The City Commission on Monday approved a major plan development amendment that reduces the approved parking garage at Palm Beach Atlantic University (PBAU) from 11 levels to 8.5 levels, changes the garage’s exterior treatment and grants a narrow setback waiver to permit six supporting columns to encroach into the building buffer. The motion passed 3‑1 after a lengthy debate about parking supply and transportation demand management.
Harvey Woire, attorney for PBAU, said the amendment responds to commission direction to improve the garage’s appearance and reduce its perceived height on South Dixie Highway. The university removed a prior metal “wave” cladding concept and substituted a facade motif drawn from campus geometric symbolism (Ichthys/fish motif) used elsewhere on the university’s buildings. "Since that April approval, PBAU has applied to the city to reduce the height of the garage…We believe that all of these changes comply with what your desire was on the cosmetic changes," Woire said.
PBAU’s amendment reduces the number of spaces in the garage by approximately 185 spaces compared with the larger design approved in April. Staff, planning board and applicant agreed on a number of cosmetic changes and staff recommended approval of the amendment and the small waiver for six columns that intrude about 1.5 feet into an 8‑foot landscape buffer. Planning Board approved the design changes. The university and staff argued the campus can manage parking demand through technology and transportation‑demand‑management (TDM) strategies — shuttles, off‑site leased spaces, resident housing, and other operational changes — and that an updated parking demand study will help monitor needs.
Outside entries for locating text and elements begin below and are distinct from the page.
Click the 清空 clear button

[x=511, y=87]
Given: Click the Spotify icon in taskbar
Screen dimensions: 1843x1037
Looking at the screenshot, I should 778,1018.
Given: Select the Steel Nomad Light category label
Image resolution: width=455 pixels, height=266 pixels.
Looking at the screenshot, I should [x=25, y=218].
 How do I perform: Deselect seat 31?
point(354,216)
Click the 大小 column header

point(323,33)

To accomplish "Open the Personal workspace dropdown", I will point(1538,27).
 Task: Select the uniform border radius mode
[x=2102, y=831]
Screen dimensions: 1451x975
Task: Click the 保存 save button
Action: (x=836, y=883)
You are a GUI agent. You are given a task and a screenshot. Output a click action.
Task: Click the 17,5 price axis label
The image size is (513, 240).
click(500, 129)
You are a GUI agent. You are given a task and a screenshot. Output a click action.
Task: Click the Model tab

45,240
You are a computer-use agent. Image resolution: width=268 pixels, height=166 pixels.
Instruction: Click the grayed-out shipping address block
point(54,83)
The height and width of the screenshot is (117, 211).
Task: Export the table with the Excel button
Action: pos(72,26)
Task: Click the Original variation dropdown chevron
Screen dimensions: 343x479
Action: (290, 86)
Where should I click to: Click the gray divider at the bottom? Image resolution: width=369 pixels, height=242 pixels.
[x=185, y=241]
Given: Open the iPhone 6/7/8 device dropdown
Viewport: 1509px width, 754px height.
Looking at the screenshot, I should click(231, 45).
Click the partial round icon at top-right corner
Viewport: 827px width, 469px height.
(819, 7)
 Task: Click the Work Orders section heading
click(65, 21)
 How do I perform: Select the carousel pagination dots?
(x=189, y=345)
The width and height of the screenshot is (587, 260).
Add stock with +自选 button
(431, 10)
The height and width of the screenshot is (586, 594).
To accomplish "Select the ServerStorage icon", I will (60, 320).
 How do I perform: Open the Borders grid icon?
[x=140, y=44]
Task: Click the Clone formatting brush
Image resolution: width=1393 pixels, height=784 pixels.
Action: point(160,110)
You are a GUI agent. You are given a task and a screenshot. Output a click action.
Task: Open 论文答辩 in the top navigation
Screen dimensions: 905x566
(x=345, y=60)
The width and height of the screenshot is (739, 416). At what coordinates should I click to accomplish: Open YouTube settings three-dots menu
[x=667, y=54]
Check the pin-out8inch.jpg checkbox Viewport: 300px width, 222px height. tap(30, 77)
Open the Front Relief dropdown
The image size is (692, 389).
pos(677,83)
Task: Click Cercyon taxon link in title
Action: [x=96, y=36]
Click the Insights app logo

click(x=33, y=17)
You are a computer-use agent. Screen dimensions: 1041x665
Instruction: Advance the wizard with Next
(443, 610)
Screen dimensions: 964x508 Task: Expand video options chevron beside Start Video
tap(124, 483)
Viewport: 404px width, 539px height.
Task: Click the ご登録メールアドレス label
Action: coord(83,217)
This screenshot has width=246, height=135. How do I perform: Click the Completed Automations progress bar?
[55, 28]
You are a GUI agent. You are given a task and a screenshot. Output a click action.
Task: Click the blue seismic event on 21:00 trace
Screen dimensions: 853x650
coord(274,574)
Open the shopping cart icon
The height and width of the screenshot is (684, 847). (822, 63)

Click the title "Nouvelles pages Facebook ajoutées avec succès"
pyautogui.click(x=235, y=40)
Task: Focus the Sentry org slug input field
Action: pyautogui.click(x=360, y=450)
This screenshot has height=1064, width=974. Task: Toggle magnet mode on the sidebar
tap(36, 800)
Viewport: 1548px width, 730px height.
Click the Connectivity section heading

Several commissioners and public speakers, however, questioned whether the reduced garage would leave the campus short of parking as student enrollment grows. Commissioner Peduzzi and others referenced earlier testimony that larger parking capacity was necessary; Commissioner Peduzzi voted no on the final amendment. Veronica Altuve, city traffic engineer, and staff said the university’s current parking demand reports show adequate parking for the present academic year and stressed that the university must submit ongoing parking demand studies and can be required to implement stronger TDM measures if demand grows.
The final motion approved the lowered garage height, the facade redesign and the minor landscape waiver; staff will continue to monitor parking demand and enforce conditions tied to PBAU’s parking study.